Olivier Messiaen : Et exspecto resurrectionem mortuorum – Guide d'écoute

Et exspecto resurrectionem mortuorum d'Olivier Messiaen est conçue comme une grande méditation en cinq mouvements (voici la vidéo avec la partition).

Dans le premier mouvement, Messiaen installe d’emblée un univers sonore d’une profondeur saisissante : l’usage des cuivres graves (trombones et tuba) associé aux percussions métalliques, crée une texture sonore dense, lourde et peu fluide, presque figée, qui semble surgir des entrailles de la terre.

Cette écriture, à la fois statique et vibrante, évoque un espace sans fond, une sorte d’abîme spirituel où la voix humaine paraît engloutie.

Le silence entre les résonances joue également un rôle essentiel, accentuant la sensation d’isolement et de supplication.

Ainsi, la musique devient elle-même cri, tension vers un au-delà inaccessible, en parfaite résonance avec le texte du Psaume : Des profondeurs de l'abîme, je crie vers toi, Seigneur : Seigneur, écoute ma voix ! (Ps 130, 1-2).

Le deuxième mouvement (à 03:00 de la vidéo) marque une transformation progressive de cette obscurité initiale : à travers une écriture plus mobile et des motifs qui s’élèvent graduellement, Messiaen introduit une dynamique d’ascension et les harmonies, encore marquées par une certaine gravité, commencent à s’éclaircir, laissant filtrer une première lueur.

Cette évolution musicale traduit l’idée théologique de la victoire du Christ sur la mort : il ne s’agit pas encore d’une explosion de joie, mais d’une affirmation calme et irréversible : les lignes mélodiques semblent se libérer peu à peu de leur pesanteur, comme si la matière sonore elle-même accédait à une forme de transfiguration.

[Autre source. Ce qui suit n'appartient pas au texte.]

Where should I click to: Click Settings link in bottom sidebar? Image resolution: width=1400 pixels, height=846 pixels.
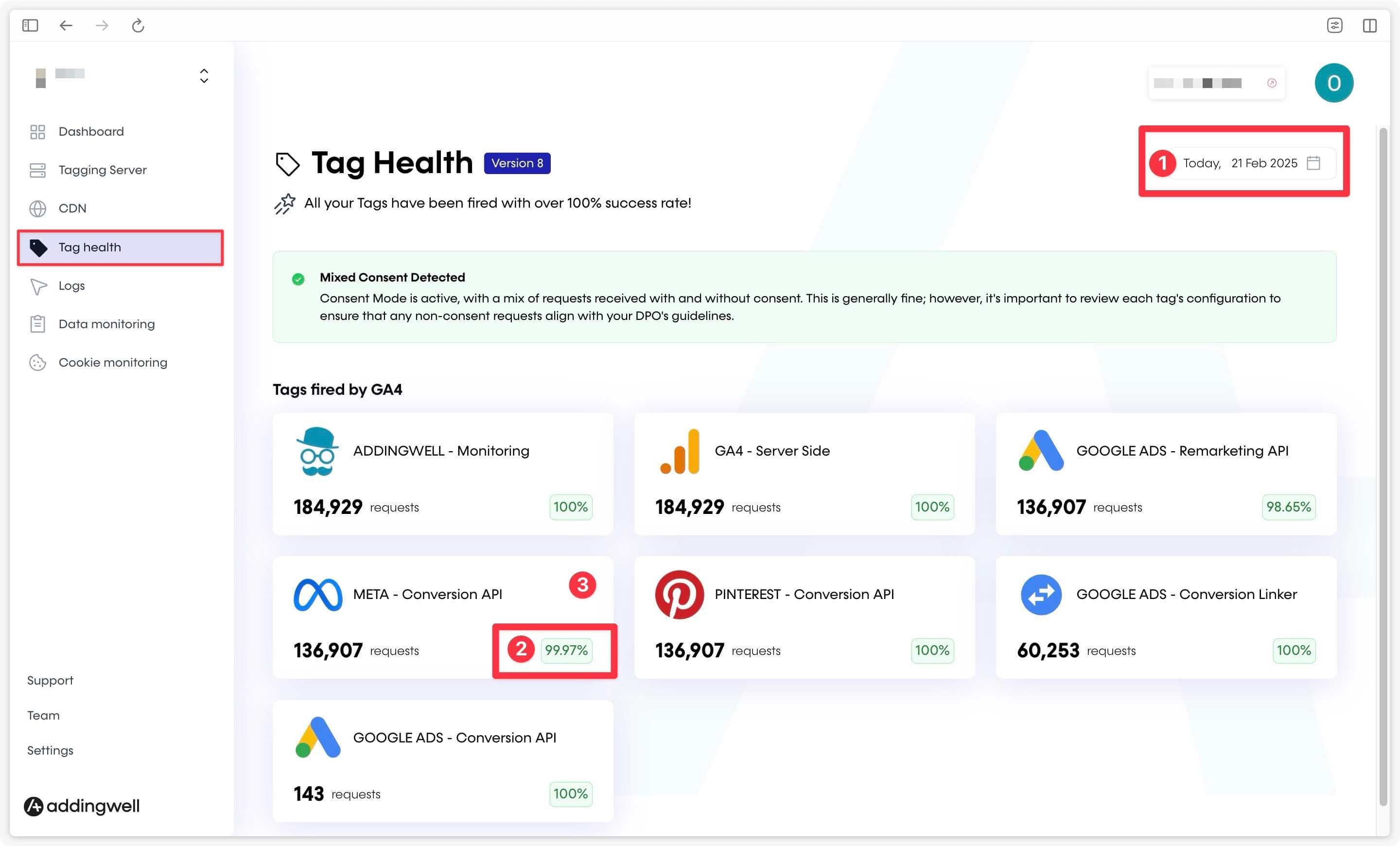50,749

Le texte paulinien (Le Christ, ressuscité des morts, ne meurt plus ; la mort n'a plus sur lui d'empire - Rm 6, 9) trouve ici une traduction musicale subtile, où l’espérance naît au cœur même de la gravité.

Dans le troisième mouvement (à 08:12 de la vidéo), la musique prend un caractère plus dialogué et dramatique : les différentes familles instrumentales entrent en relation, se répondent, s’appellent.

Cette écriture en écho suggère l’irruption d’une voix extérieure, transcendante, qui traverse l’espace sonore : progressivement, les motifs convergent vers un mouvement ascendant plus affirmé, comme attirés par une force invisible.

Messiaen traduit ici l’idée d’un appel divin irrésistible : la musique semble quitter la dispersion pour s’orienter vers une unité supérieure : ce processus donne à entendre une forme d’éveil, presque une résurrection en acte.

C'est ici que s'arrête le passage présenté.